Re: Question vomit. Long, I'm sorry.
Once supply and demand are well matched, feeling soft, empty, or floppy all the time is normal. Feeling full or engorged is a sign of your body making more milk than the baby is taking. If you're nursing frequently and on demand, and baby is gaining sufficient weight and making sufficient diaper output, you shouldn't worry about feeling floppy.
It's hard to say why you're getting frequent plugged ducts. Here are a few possibilities:
1. You're making more milk than baby needs. Making extra milk makes plugs more likely.
2. Your supply is not excessive, but the baby is unable to empty the breast well. Leaving lots of milk in the breast could be contributing to the plugs.
3. You just happen to be more than usually susceptible to plugs.
4. There's some sort of physical factor that's contributing to the plugs, e.g. a poorly fitted bra, a weird sleep position, an imperfect latch, etc.
I don't think that yeast is associated with plugs... But that being said, painful pink nipples does sound yeasty. Is there any cracking or blistering? Is the pain more of a burning or more of a stabbing? Does it intensify at any time, perhaps after a feeding? Do you have a yeast infection anywhere else on your body, or does the baby have a yeast diaper rash? Do you ever see any other color changes in your nipples, e.g. blanching (turning white) or turning purple?
According to kellymom.com, a sufficiently wet diaper for a baby >6 weeks should contain about 4-6 tablespoons or 60-90 ml of fluid. To feel what that feels like, just pour that amount on a dry cloth diaper. You want to see at least 4-5 wets per day, and the urine should be pale and mild-smelling. Remember that most poop diapers contain urine as well, so they should be part of the total count.
Taking a baby off of formula depends, in large part, on how much you're using and how much you're nursing. Can you tell us how many times a day you're nursing now and how much formula you're offering?
When it comes to a pediatrician, you want a doctor who looks at the whole baby, not just the chart. If your pediatrician suggests supplementing based purely on the chart or on how much weight the baby has gained in a given time period, without doing more investigation into the baby's feeding patterns, then you might want to see a different pediatrician and see if that person comes up with the same advice.
Don't let the kellymom thing about establishing breastfeeding destroy your confidence. I think it's EASIEST to establish milk supply in the first 6 weeks, but that's all. Your body can do amazing things, given the right input!
A baby who just got some vaccinations can be expected to be sleepy and grumpy for a few days. Letting her sleep is probably okay, but if you can wake her every 2-3 hours during the day, I think that would be beneficial for both of you.

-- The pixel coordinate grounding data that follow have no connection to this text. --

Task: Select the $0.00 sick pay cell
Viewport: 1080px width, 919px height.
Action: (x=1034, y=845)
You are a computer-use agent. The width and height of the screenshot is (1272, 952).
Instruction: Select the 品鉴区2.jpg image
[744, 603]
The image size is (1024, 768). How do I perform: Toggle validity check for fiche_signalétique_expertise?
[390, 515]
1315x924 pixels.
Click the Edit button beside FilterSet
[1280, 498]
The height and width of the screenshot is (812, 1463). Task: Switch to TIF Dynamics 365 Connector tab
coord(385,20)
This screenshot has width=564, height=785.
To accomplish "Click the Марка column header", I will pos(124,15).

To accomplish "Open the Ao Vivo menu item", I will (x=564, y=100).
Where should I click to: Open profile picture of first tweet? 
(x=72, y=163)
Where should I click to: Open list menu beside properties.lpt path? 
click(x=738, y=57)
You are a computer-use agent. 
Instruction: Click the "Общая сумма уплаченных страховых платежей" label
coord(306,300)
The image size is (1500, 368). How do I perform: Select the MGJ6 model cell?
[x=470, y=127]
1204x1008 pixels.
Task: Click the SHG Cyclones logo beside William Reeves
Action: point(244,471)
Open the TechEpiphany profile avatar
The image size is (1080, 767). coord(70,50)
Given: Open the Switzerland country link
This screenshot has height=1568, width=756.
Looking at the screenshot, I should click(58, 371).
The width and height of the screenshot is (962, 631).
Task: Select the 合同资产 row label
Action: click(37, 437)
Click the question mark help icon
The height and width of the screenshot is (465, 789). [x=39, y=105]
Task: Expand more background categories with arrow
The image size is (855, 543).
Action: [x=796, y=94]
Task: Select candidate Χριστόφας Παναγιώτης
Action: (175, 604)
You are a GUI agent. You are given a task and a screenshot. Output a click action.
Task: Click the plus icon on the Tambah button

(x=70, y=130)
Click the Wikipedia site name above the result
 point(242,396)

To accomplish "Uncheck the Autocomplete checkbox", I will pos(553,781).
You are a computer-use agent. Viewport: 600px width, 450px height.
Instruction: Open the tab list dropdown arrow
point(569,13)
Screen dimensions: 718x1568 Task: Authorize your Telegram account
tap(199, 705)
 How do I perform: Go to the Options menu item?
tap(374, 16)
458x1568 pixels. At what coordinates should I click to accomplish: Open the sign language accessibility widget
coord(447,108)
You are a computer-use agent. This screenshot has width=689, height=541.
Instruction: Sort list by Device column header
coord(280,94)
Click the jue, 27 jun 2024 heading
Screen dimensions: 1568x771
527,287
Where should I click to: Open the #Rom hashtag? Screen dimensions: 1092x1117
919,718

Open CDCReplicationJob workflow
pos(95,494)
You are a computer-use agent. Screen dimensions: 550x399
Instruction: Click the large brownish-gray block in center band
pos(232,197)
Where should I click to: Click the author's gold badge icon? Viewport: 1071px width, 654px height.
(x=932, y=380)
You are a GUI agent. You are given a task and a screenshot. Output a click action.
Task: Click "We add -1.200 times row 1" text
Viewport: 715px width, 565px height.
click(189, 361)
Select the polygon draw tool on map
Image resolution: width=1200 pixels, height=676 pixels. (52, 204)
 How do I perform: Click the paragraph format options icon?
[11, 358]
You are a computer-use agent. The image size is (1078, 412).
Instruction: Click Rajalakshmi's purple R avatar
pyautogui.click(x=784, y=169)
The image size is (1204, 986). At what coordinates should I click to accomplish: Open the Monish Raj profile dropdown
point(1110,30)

You should be able to feel the baby's fontanel (soft spot) until it closes around- what, I think it's like a year or so? Dehydration will be evident in a sunken fontanel, a lack of wet/poopy diapers, dark-colored urine, skin which is slow to rebound when pinched up, sunken eyes, dry mouth, cracked lips, lack of tears, and fast pulse and breathing.
When in doubt, just put that baby to the breast! I bet that's all it's going to take.
Coolest thing my big girl said recently: "How can you tell the world is moving when you are standing on it?"
Coolest thing my little girl sang recently: "I love dat one-two pupples!"